- [Text provided]
Example command with S3, RDS and custom config directory
* EMR 3.x
aws emr create-cluster \ --name "CLUSTER_NAME" \ --ami-version 3.8.0 \ --no-auto-terminate \ --use-default-roles \ --ec2-attributes KeyName=KEY_PAIR_NAME \ --instance-groups InstanceGroupType=MASTER,InstanceCount=1,InstanceType=m3.xlarge InstanceGroupType=CORE,InstanceCount=1,InstanceType=c3.2xlarge \ --bootstrap-action \ Path=s3://tajo-emr/emr-3.x/install-tajo.sh,\ Args=["-t","https://dist.apache.org/repos/dist/release/tajo/tajo-0.11.1/tajo-0.11.1.tar.gz",\ "--conf","s3://tajo-emr/template/tajo-0.11.x/c3.xlarge/conf",\ "--lib","http://repo1.maven.org/maven2/mysql/mysql-connector-java/5.1.28/mysql-connector-java-5.1.28.jar",\ "--site","tajo.rootdir=s3://MY_TAJO_BUCKET/tajo \ tajo.catalog.store.class=org.apache.tajo.catalog.store.MySQLStore \ tajo.catalog.jdbc.connection.id=tajo \ tajo.catalog.jdbc.connection.password=YOUR_RDS_PASSWORD \ tajo.catalog.jdbc.uri=jdbc:mysql://gaia-tajo-catalog.c2p4kmiqt5tf.us-east-1.rds.amazonaws.com:3306/tajo?createDatabaseIfNotExist=true" ]
* EMR 4.x
aws emr create-cluster \ --name "CLUSTER_NAME" \ --release-label=emr-4.1.0 \ --no-auto-terminate \ --use-default-roles \ --ec2-attributes KeyName=KEY_PAIR_NAME \ --instance-groups InstanceGroupType=MASTER,InstanceCount=1,InstanceType=m3.xlarge InstanceGroupType=CORE,InstanceCount=1,InstanceType=c3.2xlarge \ --bootstrap-action \ Path=s3://tajo-emr/emr-4.x/install-tajo.py,\ Args=["-t","https://dist.apache.org/repos/dist/release/tajo/tajo-0.11.1/tajo-0.11.1.tar.gz",\ "--conf","s3://tajo-emr/template/tajo-0.11.0/c3.xlarge/conf",\ "--lib","http://repo1.maven.org/maven2/mysql/mysql-connector-java/5.1.28/mysql-connector-java-5.1.28.jar",\ "--site","tajo.rootdir=s3://MY_TAJO_BUCKET/tajo \ tajo.catalog.store.class=org.apache.tajo.catalog.store.MySQLStore \ tajo.catalog.jdbc.connection.id=tajo \ tajo.catalog.jdbc.connection.password=YOUR_RDS_PASSWORD \ tajo.catalog.jdbc.uri=jdbc:mysql://gaia-tajo-catalog.c2p4kmiqt5tf.us-east-1.rds.amazonaws.com:3306/tajo?createDatabaseIfNotExist=true" ]
Launch Tajo cluster in EMR console
Alternatively, you can launch your Tajo cluster in EMR console web interface.

- [Excerpted data]
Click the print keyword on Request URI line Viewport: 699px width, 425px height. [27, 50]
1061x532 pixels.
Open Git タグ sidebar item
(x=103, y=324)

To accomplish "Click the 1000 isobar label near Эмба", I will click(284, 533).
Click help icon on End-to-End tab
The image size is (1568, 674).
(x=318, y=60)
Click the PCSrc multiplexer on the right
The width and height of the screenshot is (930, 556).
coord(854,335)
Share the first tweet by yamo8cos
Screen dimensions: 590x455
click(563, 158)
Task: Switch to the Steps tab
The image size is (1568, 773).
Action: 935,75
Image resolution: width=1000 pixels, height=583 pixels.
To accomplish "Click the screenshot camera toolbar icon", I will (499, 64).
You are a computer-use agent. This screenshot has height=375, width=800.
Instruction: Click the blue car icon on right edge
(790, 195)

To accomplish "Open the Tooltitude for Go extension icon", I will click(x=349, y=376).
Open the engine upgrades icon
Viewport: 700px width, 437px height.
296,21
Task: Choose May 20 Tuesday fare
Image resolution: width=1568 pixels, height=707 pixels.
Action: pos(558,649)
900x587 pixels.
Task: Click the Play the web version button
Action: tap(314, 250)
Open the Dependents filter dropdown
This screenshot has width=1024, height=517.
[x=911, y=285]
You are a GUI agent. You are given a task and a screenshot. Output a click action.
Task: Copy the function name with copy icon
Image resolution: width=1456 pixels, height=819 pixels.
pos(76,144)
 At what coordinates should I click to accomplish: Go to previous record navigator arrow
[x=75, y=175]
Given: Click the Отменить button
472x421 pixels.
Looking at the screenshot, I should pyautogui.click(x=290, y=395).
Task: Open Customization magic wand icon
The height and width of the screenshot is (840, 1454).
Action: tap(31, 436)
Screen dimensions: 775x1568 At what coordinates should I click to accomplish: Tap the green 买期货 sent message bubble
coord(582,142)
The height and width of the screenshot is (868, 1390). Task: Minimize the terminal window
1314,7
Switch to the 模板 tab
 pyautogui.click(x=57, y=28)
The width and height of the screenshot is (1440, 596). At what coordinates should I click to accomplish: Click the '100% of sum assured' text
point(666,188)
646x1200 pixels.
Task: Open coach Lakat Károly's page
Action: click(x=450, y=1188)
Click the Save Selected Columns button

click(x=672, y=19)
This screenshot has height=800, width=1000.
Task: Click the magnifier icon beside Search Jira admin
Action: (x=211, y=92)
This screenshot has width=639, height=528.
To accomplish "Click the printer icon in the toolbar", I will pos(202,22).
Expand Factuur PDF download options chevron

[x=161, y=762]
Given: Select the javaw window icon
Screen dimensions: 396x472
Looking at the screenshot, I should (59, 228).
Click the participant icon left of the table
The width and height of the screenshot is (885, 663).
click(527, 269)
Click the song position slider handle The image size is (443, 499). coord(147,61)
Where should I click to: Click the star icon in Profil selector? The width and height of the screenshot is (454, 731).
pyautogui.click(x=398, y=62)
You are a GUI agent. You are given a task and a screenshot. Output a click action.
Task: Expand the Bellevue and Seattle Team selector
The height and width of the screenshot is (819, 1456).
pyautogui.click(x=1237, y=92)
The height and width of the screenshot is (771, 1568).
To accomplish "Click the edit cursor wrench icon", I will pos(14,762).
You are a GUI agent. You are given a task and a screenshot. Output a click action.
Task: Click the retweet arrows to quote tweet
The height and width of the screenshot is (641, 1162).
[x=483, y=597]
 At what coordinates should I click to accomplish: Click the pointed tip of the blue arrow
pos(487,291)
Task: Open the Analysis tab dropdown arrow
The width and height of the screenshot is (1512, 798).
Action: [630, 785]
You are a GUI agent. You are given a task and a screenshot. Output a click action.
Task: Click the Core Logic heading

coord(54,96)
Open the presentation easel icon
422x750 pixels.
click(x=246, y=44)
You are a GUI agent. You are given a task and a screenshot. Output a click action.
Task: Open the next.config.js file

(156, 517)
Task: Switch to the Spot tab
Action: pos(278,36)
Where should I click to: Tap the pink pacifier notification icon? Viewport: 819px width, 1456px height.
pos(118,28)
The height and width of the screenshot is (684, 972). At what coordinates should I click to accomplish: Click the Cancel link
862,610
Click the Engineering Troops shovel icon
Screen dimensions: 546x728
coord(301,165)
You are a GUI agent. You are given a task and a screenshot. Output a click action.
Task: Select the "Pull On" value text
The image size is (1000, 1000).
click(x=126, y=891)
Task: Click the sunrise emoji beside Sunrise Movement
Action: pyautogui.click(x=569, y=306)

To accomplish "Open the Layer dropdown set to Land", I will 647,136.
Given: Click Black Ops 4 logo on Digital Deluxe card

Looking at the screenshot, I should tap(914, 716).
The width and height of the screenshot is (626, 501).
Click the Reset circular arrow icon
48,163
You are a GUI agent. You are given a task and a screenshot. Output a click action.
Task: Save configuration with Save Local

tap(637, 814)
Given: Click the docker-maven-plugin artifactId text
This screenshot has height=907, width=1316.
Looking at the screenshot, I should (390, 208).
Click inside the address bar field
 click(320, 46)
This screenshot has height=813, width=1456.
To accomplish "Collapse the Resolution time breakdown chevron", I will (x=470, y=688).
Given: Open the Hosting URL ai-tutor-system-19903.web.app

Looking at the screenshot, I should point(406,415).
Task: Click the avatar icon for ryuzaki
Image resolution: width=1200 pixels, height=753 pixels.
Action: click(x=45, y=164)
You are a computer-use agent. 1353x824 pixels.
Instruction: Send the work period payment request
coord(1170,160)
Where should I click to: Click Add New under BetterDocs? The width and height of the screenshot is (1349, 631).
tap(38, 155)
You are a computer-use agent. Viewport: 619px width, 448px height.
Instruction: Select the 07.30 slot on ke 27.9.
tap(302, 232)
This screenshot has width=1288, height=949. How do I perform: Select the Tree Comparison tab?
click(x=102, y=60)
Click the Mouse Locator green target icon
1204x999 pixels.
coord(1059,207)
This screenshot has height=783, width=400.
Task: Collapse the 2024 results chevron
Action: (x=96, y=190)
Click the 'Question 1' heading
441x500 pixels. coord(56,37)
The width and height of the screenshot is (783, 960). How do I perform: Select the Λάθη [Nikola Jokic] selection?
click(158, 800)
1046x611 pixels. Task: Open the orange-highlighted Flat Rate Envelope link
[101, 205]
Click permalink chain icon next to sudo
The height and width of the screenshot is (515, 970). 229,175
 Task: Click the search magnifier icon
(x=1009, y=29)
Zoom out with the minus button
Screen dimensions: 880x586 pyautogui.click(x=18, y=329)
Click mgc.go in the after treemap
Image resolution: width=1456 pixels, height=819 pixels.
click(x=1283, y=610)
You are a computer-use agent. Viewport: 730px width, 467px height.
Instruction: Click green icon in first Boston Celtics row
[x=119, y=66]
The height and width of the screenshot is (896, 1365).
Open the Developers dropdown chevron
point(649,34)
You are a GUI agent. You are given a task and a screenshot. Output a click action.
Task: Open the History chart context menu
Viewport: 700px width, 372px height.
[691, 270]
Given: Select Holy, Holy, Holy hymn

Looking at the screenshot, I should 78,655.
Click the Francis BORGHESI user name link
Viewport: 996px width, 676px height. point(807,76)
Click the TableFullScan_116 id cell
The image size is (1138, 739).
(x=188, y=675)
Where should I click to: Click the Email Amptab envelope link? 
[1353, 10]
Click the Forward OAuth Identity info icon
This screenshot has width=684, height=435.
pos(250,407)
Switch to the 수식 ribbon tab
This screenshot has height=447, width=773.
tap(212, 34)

- [Tasks and exercises]
1 - In the listing, update the lines starting at the one containing "The width and height of the screenshot is (1440, 596)." and ending at the one containing "Action: (x=211, y=92)", replacing "Save Selected Columns" with "Save Chosen Columns" and keeping everything else the same. Return only those lines.
2 - Write what comes next in the passage on launching Tajo clusters on Amazon EMR, picking up after its final sentence.

- [Answers for the tasks]
1 -
The width and height of the screenshot is (1440, 596). At what coordinates should I click to accomplish: Click the '100% of sum assured' text
point(666,188)
646x1200 pixels.
Task: Open coach Lakat Károly's page
Action: click(x=450, y=1188)
Click the Save Chosen Columns button

click(x=672, y=19)
This screenshot has height=800, width=1000.
Task: Click the magnifier icon beside Search Jira admin
Action: (x=211, y=92)

2 -
- Go to EMR console and click Create Cluster.
- (Updated) Click “Go to advanced options” by “Quick cluster configuration”
- In Cluster Configuration section, enter Cluster Name.
- In Software Configuration section, choose Hadoop distribution as “Amazon” and AMI version as 3.5.0 or higher. In Applications to be installed table, delete unnecessary applications.
- In Hardware Configuration section, choose instance type and number of instance for Master and Core nodes.
- For Master node where Tajo master is installed, m3.large or higher spec instance is recommended in general.
- For Core nodes where Tajo worker is installed, c3.xlarge or higher spec is recommended in general.
- In Core instance count, set number of worker nodes in your Tajo cluster.
- Set “0″ in Task instance count. Tajo does not use Task instance.
- In Security and Access section, choose your EC2 key pair for SSH connection.
- In Bootstrap Actions section, choose Coustom action and then click Configure and add button.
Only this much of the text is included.